====== Supplied records ======
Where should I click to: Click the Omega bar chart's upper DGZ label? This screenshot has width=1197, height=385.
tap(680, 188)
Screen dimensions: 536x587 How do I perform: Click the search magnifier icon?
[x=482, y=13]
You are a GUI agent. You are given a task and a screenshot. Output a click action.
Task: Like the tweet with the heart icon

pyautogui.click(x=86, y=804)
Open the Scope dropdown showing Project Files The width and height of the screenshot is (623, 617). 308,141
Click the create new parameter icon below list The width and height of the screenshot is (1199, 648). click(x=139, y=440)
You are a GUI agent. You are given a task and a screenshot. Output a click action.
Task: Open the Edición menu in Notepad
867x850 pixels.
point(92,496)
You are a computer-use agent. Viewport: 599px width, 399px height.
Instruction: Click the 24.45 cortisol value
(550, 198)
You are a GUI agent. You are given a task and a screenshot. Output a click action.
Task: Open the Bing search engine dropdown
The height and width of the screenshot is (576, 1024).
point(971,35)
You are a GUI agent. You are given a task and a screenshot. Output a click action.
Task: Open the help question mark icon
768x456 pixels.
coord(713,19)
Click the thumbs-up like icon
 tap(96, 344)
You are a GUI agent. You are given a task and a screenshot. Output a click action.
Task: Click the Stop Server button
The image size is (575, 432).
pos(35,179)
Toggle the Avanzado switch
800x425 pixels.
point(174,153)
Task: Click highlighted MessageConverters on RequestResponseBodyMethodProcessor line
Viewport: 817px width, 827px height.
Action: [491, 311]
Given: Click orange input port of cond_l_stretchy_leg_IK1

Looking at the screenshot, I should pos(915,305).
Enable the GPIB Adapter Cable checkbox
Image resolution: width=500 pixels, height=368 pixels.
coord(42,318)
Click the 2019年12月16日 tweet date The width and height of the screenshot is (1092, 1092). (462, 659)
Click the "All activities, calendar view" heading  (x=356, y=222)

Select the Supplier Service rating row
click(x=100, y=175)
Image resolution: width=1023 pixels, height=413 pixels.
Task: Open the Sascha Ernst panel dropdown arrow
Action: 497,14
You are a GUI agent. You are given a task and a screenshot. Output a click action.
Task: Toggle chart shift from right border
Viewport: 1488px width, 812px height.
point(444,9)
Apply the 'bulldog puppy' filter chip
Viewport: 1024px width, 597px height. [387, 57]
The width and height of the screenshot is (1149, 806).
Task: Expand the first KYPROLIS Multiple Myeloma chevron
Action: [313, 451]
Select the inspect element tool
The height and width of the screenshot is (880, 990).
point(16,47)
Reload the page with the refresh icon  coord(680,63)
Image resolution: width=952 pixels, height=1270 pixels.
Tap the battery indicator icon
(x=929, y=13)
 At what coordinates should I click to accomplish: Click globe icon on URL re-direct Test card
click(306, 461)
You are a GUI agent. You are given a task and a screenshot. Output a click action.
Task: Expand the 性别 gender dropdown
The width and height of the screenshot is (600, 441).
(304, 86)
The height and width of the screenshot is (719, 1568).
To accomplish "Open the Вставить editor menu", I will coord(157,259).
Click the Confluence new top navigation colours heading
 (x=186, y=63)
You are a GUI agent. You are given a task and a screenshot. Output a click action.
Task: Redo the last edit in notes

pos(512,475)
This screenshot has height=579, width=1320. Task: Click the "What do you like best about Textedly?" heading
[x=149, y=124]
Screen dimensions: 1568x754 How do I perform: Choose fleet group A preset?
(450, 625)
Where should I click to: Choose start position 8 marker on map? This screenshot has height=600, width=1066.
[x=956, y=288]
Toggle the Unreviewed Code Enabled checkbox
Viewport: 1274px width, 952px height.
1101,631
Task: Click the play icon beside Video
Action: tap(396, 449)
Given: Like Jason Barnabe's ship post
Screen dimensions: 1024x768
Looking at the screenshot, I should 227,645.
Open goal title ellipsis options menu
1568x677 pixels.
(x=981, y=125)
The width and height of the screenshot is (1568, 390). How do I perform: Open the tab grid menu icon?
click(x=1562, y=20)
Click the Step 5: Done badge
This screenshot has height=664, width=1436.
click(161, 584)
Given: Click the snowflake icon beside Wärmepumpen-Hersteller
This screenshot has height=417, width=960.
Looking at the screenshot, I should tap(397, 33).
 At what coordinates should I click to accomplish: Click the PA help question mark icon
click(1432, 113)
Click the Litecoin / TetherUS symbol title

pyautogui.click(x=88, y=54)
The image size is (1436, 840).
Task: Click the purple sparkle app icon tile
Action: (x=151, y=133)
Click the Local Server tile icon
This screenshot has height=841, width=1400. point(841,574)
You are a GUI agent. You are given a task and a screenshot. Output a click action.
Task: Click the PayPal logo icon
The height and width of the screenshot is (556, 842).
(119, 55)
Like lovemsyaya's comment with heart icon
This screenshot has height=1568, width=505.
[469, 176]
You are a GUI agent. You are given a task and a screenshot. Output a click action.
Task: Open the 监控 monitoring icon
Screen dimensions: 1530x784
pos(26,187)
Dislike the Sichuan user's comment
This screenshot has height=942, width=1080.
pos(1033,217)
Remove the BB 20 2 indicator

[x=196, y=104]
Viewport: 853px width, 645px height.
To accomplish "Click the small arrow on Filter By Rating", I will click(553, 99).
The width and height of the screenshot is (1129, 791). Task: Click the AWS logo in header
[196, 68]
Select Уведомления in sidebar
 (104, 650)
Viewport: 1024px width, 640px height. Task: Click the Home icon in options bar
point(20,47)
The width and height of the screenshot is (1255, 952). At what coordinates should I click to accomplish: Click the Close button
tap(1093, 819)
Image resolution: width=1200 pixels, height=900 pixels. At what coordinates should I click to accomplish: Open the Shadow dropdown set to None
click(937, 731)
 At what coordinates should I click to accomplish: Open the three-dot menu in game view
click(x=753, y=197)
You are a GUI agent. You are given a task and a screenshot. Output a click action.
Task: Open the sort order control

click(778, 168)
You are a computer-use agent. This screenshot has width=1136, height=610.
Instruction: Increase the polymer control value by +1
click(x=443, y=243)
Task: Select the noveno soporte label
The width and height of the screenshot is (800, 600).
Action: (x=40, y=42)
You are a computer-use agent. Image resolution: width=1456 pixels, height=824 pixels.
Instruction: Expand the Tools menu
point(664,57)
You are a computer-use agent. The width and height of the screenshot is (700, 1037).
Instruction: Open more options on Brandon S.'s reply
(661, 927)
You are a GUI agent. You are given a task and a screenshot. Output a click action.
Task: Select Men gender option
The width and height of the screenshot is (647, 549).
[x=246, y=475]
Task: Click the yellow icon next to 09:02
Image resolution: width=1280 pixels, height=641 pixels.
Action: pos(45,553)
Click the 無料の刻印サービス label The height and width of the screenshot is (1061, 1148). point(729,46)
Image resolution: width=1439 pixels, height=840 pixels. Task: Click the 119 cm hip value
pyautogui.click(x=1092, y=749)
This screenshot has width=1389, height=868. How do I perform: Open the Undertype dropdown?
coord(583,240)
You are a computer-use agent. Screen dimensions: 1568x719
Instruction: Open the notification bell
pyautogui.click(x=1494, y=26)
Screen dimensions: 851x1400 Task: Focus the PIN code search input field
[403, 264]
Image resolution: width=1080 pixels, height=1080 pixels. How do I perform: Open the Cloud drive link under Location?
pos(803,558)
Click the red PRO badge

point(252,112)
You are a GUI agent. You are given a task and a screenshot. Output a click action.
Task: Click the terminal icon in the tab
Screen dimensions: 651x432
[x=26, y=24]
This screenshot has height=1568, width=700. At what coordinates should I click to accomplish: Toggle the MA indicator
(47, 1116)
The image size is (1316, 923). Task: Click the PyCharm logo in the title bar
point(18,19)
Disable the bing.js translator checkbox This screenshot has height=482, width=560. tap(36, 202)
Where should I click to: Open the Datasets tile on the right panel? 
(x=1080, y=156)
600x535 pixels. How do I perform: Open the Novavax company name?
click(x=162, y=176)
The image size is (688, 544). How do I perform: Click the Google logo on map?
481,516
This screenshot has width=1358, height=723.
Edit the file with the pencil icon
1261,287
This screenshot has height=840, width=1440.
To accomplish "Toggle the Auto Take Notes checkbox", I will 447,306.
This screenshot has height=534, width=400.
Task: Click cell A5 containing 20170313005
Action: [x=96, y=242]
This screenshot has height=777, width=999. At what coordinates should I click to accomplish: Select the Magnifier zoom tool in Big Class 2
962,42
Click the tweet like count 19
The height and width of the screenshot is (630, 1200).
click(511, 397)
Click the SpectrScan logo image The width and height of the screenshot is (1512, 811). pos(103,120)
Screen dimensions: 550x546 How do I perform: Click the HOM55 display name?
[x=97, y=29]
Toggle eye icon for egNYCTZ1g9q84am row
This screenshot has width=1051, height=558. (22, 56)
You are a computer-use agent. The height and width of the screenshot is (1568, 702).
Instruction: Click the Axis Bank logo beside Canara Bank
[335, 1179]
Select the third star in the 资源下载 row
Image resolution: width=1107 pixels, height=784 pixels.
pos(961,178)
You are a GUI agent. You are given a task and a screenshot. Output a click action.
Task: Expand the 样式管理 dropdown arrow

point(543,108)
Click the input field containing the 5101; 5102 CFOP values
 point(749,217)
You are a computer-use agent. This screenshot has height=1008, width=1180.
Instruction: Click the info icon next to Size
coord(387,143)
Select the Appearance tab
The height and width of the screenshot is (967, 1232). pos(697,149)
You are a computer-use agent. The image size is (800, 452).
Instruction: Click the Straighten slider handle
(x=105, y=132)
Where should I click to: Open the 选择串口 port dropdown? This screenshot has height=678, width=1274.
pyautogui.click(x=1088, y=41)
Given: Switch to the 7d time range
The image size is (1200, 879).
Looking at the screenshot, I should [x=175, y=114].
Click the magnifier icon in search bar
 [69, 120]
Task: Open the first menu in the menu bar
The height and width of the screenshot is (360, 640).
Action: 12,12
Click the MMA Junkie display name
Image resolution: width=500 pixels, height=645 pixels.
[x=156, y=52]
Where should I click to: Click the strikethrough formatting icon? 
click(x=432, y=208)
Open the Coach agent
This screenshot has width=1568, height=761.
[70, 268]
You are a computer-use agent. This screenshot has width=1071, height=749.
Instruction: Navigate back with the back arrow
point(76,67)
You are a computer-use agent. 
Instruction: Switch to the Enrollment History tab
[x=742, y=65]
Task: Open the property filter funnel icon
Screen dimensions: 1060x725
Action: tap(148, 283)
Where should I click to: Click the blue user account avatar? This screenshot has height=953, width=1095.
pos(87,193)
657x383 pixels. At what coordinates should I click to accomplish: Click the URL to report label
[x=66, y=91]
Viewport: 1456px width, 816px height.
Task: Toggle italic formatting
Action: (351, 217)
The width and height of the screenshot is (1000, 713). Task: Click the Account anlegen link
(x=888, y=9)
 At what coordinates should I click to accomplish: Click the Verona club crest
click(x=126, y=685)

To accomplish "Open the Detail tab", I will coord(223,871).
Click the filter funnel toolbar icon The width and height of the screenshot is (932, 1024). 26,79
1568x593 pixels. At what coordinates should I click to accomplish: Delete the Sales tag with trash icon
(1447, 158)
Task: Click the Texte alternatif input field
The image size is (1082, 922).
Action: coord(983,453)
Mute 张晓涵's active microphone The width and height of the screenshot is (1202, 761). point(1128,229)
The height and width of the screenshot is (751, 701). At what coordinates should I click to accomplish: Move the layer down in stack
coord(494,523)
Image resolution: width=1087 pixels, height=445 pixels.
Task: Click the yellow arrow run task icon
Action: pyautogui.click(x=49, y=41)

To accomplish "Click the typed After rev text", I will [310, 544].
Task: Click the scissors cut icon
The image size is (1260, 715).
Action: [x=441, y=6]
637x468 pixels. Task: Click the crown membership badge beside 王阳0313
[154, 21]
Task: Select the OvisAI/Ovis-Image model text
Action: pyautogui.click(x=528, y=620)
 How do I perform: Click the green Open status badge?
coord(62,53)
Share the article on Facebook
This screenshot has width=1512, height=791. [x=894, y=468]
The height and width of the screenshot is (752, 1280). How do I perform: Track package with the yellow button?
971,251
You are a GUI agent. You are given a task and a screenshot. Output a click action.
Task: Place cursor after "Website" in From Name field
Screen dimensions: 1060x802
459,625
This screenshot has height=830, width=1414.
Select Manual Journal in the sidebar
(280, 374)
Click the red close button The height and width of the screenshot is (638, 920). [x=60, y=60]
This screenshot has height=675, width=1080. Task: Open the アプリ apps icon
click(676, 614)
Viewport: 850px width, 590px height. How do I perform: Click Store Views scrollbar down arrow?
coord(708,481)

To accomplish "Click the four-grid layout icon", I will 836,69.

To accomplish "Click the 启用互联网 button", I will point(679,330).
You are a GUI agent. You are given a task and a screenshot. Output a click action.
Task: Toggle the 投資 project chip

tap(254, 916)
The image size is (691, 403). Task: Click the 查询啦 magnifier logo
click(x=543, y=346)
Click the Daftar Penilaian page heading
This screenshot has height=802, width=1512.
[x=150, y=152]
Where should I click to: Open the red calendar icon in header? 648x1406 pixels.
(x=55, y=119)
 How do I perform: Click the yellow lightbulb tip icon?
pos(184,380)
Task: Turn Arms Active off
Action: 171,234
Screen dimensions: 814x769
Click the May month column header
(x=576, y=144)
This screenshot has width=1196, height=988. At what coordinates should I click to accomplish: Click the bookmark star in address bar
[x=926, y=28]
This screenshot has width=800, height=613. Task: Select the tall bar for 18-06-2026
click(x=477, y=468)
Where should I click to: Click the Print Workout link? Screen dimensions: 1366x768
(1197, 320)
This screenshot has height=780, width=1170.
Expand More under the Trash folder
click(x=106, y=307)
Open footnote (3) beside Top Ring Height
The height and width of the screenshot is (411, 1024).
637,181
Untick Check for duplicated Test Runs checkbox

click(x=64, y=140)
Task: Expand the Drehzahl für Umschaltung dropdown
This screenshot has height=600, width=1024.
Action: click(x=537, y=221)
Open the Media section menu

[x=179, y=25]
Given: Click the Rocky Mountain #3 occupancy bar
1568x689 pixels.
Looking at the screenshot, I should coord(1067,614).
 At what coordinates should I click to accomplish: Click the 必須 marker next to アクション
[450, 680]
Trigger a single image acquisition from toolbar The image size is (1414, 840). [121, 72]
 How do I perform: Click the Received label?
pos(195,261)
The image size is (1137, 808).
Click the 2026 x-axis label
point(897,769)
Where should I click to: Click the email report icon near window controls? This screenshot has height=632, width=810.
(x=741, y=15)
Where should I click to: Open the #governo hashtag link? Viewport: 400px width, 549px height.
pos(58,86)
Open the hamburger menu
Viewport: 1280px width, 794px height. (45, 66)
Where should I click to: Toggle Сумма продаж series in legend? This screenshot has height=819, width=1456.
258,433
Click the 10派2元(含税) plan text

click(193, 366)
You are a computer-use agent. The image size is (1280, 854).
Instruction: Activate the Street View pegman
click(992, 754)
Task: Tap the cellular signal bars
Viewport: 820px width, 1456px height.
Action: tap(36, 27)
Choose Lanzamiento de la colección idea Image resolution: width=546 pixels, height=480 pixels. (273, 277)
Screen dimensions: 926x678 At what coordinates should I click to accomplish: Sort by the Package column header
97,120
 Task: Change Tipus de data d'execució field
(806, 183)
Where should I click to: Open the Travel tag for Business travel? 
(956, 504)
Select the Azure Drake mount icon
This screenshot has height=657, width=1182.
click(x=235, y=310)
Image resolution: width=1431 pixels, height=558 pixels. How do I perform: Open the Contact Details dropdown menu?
======
■ Brief ■
Go over the listing above and copy out each line that includes "comment".

■ Answer section ■
Like lovemsyaya's comment with heart icon
Dislike the Sichuan user's comment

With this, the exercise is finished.